Segment Open

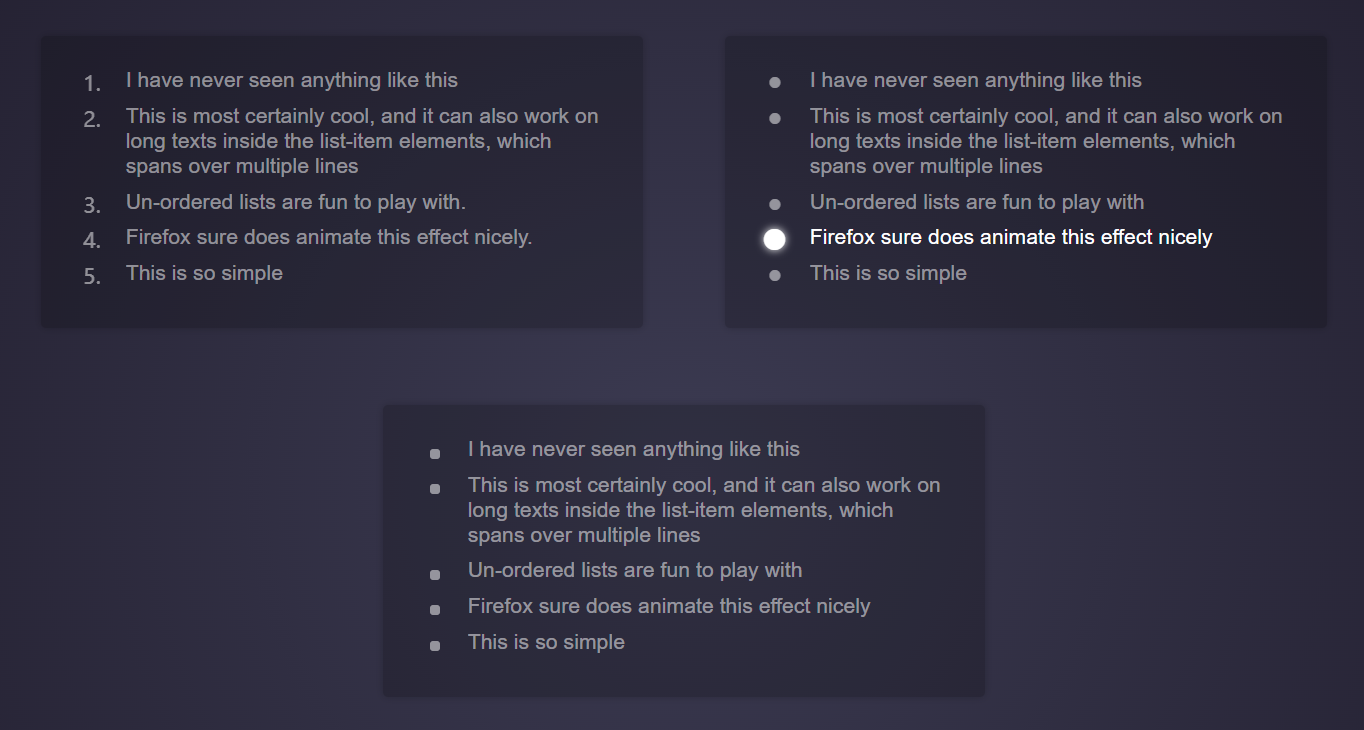
Task: Click number 1. in the ordered list
Action: [x=93, y=83]
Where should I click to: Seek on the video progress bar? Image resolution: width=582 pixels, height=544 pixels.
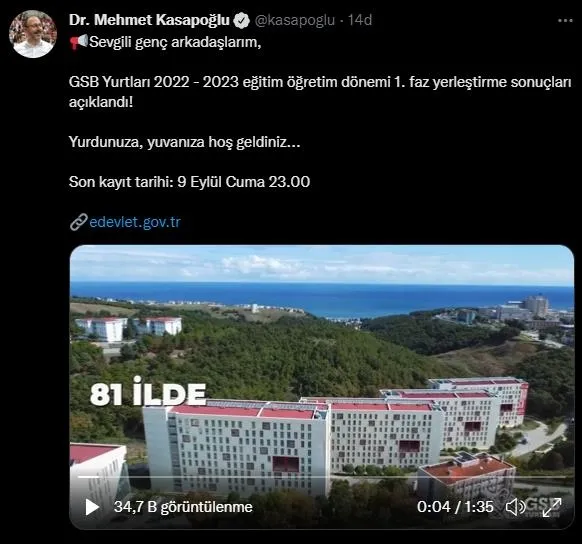(322, 477)
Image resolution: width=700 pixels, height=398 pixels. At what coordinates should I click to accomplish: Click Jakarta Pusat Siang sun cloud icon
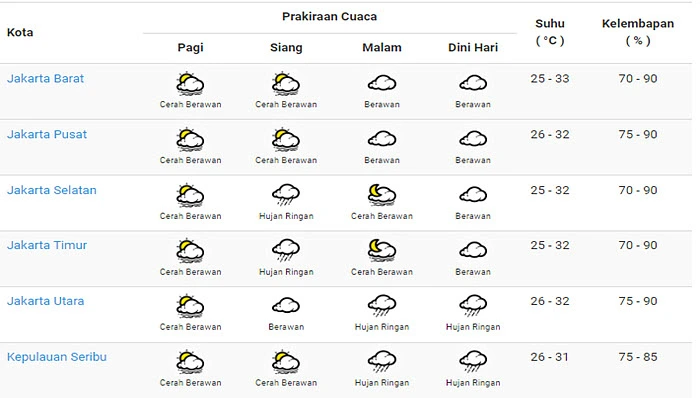point(286,139)
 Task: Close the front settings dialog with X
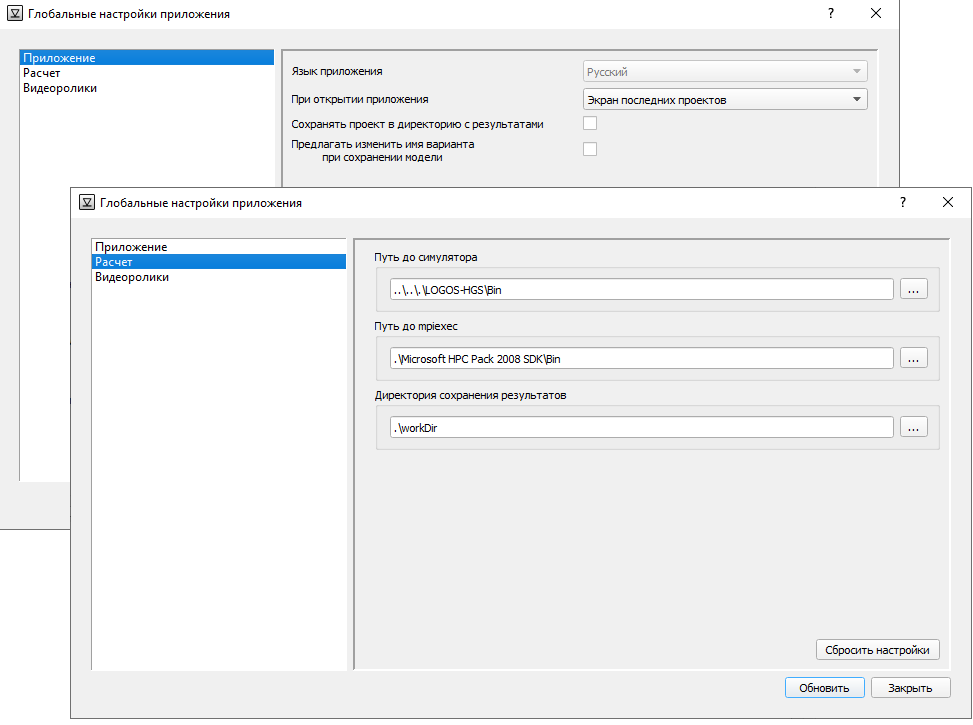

Segment Closed

* Work to complete *
Beginning with the line containing "Where should I" and ending with the last line of the listing above, output those lines exactly as written, without pictures.

* Result of this exercise *
Where should I click to: Seek on the video progress bar? Image resolution: width=582 pixels, height=544 pixels.
(322, 477)
Image resolution: width=700 pixels, height=398 pixels. At what coordinates should I click to accomplish: Click Jakarta Pusat Siang sun cloud icon
point(286,139)
 Task: Close the front settings dialog with X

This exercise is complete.